My first attempt modified my runner to be a subclass of SpringJUnit4ClassRunner

Then I created the usual XML spring config file but named it after my test class name. So for

FooTests I created FooTests-context.xml. If you want another name you can pass that into
@ContextConfiguration.

Here is a bit of it:

<bean id="Selenium"
	class="com.thoughtworks.selenium.DefaultSelenium">
	<constructor-arg>
		<value>localhost</value>
	</constructor-arg>
	<constructor-arg>
		<value>4444</value>
	</constructor-arg>
	<constructor-arg>
		<value>*firefox</value>
	</constructor-arg>
	<constructor-arg>
		<value>http://localhost:9080/myapp/</value>
	</constructor-arg>
</bean>

Here is is what I have for the test cases

@RunWith(SpringRunner.class)
@ContextConfiguration

public class FooTests() {

   @Autowired
   private Selenium selenium;

  @Test
   public void whatever() {}
}

and the JUnit 4 listener:

public class SpringRunListener extends RunListener {
   @Autowired // wishful thinking
   private Selenium selenium;

etc.

So there is the problem. Spring will autowire testcases but not the runners nor the listeners.

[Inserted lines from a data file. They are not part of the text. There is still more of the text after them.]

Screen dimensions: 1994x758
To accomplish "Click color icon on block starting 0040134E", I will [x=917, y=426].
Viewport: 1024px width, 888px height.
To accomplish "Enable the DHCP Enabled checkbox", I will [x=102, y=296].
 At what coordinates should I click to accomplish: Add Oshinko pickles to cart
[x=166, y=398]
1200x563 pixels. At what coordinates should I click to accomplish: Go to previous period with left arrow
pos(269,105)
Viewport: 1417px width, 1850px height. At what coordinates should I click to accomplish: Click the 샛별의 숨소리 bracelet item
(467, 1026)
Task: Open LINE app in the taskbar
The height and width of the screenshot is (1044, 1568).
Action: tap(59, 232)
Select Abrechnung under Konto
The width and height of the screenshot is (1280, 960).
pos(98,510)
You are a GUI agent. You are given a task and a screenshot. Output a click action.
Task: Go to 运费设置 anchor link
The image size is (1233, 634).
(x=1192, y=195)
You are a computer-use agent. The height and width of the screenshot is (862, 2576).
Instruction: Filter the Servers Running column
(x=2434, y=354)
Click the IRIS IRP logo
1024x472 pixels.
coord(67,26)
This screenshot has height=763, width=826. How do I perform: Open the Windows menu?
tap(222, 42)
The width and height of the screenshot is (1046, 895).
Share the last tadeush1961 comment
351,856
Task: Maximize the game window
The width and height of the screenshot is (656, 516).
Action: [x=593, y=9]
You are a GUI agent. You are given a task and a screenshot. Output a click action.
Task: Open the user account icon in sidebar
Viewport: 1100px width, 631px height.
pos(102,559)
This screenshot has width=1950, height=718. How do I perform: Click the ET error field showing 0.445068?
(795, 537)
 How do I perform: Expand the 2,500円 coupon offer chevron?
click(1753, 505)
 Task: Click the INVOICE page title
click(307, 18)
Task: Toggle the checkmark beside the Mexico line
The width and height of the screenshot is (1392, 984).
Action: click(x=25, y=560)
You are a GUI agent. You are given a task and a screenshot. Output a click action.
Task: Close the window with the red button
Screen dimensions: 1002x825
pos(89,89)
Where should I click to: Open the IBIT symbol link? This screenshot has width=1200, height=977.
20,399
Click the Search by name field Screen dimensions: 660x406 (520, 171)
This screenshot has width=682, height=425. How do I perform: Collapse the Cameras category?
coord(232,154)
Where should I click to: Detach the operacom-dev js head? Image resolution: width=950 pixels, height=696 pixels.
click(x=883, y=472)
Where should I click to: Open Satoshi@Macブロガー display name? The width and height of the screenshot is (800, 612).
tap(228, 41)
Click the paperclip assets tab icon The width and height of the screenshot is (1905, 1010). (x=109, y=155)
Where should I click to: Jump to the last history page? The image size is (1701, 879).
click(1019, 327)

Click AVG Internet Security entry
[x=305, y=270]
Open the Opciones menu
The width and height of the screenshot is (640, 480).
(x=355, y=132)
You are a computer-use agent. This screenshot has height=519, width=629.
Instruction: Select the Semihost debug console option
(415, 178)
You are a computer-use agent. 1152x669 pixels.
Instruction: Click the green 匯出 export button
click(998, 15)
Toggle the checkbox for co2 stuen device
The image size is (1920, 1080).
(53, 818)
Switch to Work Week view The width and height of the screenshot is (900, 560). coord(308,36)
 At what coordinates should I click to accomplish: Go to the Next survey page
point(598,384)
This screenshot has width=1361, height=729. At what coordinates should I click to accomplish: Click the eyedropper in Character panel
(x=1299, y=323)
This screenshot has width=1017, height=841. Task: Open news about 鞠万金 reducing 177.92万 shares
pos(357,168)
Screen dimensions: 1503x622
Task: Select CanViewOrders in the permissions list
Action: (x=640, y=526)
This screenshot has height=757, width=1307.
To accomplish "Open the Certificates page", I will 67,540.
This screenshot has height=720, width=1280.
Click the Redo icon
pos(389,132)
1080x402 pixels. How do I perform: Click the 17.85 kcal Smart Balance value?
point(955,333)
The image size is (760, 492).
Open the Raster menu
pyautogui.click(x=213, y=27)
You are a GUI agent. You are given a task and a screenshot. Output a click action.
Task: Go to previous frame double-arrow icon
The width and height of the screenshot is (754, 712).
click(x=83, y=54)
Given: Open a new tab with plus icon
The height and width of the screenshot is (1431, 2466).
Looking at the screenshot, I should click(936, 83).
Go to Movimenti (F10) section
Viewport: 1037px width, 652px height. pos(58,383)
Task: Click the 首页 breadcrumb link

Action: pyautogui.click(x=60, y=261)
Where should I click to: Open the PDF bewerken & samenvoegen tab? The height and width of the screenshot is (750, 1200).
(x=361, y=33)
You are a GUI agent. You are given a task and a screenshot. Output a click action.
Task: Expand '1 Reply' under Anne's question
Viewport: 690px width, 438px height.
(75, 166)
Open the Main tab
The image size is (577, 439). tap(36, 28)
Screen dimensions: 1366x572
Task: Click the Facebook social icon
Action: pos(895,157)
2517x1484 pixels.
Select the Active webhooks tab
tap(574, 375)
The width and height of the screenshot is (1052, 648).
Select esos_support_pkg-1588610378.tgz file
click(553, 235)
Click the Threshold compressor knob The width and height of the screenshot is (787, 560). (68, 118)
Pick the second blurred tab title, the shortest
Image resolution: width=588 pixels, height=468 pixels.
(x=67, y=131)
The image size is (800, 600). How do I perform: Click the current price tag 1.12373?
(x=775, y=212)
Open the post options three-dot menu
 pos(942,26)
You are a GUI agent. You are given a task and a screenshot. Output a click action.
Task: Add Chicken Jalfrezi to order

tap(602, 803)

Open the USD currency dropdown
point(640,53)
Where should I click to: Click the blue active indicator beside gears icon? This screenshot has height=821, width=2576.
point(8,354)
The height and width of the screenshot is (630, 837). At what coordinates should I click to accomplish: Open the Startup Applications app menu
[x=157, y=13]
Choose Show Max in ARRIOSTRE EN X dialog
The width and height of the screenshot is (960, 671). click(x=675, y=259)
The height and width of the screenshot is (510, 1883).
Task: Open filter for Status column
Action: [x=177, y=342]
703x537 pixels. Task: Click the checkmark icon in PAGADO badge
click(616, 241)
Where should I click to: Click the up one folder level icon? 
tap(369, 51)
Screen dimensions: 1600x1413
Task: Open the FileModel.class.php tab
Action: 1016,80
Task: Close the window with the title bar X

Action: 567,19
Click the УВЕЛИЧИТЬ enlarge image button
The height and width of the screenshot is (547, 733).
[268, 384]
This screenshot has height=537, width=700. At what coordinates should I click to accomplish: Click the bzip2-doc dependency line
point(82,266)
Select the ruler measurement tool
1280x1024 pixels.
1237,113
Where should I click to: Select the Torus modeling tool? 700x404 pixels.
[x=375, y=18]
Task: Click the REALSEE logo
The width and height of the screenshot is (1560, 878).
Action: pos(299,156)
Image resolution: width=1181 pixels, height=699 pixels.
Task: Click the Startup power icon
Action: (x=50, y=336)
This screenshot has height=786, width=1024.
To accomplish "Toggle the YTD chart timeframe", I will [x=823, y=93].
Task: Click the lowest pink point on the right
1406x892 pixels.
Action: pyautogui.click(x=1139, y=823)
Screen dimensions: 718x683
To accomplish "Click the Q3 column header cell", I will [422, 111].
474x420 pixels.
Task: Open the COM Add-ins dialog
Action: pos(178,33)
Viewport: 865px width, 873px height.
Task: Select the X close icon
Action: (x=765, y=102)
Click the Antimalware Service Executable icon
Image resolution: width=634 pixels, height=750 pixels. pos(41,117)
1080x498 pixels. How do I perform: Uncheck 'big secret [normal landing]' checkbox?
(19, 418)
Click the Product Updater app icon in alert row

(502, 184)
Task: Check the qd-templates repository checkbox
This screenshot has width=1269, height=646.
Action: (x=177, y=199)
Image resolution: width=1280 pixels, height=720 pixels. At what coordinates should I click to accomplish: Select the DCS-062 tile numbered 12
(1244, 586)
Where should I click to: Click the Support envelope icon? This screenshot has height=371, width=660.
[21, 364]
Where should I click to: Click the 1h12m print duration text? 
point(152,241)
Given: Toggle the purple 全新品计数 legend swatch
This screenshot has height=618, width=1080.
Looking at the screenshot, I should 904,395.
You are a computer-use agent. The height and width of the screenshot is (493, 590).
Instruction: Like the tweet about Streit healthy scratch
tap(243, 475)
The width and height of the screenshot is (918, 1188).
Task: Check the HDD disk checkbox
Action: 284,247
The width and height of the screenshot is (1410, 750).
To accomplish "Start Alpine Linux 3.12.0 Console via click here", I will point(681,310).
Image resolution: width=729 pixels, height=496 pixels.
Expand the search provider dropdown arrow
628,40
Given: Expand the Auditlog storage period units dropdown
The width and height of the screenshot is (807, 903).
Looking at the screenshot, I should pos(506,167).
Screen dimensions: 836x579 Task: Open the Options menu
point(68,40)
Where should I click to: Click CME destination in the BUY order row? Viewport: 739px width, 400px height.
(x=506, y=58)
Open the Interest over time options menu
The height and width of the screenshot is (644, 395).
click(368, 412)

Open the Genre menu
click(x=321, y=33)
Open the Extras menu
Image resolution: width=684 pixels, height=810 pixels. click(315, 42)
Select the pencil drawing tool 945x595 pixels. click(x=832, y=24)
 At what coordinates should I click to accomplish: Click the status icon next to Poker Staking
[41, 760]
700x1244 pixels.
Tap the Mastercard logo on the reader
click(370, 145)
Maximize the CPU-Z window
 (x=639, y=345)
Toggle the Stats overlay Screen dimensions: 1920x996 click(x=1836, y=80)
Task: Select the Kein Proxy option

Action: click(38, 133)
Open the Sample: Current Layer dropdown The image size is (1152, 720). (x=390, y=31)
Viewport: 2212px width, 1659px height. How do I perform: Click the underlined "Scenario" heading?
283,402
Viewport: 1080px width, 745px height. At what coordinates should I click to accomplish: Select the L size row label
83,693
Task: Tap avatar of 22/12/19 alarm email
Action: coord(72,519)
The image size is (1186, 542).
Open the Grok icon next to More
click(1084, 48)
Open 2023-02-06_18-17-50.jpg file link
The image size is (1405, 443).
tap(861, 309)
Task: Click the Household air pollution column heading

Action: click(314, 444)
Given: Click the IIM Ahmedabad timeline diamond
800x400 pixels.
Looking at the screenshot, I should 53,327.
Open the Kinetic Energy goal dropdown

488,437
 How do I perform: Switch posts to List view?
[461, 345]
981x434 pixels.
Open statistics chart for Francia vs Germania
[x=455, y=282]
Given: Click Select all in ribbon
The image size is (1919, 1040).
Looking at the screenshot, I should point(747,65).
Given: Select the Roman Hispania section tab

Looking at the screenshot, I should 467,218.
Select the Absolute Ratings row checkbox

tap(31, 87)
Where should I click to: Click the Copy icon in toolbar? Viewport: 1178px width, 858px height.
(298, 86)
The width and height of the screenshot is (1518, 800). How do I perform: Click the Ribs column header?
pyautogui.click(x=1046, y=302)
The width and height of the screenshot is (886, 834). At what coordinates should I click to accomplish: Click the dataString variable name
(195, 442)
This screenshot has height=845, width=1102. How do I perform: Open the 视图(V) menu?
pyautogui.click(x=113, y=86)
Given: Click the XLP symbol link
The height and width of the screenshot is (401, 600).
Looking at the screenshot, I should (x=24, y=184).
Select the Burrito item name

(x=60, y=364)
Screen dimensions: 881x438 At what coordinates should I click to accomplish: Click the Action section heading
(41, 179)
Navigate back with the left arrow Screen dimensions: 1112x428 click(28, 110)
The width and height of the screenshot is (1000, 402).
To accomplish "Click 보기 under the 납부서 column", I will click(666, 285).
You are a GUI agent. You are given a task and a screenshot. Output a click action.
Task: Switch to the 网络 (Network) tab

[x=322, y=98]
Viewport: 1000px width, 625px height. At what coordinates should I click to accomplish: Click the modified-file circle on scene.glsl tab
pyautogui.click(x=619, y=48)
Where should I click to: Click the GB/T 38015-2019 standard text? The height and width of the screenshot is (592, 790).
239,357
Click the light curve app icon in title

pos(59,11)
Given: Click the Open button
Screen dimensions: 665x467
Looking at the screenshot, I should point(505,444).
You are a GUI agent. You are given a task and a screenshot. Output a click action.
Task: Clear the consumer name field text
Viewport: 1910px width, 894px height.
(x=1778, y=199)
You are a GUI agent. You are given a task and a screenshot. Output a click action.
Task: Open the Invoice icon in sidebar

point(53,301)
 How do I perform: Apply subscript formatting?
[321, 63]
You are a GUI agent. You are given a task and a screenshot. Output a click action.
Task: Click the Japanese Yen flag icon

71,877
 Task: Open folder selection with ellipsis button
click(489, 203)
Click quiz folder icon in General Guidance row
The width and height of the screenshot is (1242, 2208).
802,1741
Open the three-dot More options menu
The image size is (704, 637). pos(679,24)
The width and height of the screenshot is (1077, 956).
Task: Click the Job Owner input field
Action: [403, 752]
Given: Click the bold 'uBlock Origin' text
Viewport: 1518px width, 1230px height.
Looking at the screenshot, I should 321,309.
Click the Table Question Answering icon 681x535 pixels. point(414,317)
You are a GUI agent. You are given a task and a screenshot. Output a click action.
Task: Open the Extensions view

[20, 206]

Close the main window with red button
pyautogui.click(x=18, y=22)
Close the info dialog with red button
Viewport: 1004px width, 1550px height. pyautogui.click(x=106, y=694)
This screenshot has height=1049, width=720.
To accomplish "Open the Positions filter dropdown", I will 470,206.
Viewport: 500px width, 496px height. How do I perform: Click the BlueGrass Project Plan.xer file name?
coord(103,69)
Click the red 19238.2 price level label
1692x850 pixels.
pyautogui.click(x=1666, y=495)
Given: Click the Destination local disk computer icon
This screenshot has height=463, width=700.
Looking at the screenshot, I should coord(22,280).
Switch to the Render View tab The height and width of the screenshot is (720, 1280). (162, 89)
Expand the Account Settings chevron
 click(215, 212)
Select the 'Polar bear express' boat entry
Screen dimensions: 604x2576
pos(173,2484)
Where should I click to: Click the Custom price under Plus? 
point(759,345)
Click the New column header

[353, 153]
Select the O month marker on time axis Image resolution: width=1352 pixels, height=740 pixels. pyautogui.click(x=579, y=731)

What is the Spring way? Forget the JUnit RunListener. You write a Spring TestExecutionListener.
But that’s not autowired either so you have to grab your beans yourself. Luckily you have access to
the Spring context.

public class MyTestExecutionListener extends AbstractTestExecutionListener {
   private static final Log logger = LogFactory.getLog(MyTestExecutionListener.class);
   Selenium selenium;

   @Override
   public void beforeTestMethod(TestContext testContext) throws Exception {
      // not autowired so go grab it
      selenium = (Selenium) testContext.getApplicationContext().getBean("Selenium");
   }

   @Override
   public void afterTestMethod(TestContext testContext) throws Exception {
      Throwable t = testContext.getTestException();
      if (t != null) {
         report(t); // go ahead and do the screendump using selenium
      }
   }

and to make your listener get used you add it to the list of test execution listeners in your test classes.
I put it in the superclass of my test classes.

@RunWith(SpringJUnit4ClassRunner.class)
@ContextConfiguration
@TestExecutionListeners(
{
MyTestExecutionListener.class,
DependencyInjectionTestExecutionListener.class,
DirtiesContextTestExecutionListener.class
})

public class FooTests ...

But you say, what about that new @Configurable annotation?
Can’t you use DI on an object that Spring does not instantiate?
Stay tuned.

1 person has left a comment

#1

I’m interested in hearing more about your Spring/Selenium RC adventures. I’m getting ready to rewrite quite a few Selenium tests into using RC and taking the opportunity to create more manageable and reusable code. I’m a QA person by trade so I’m fuzzy on design pattern best practices, but I know from experience that good code makes life easier for everyone.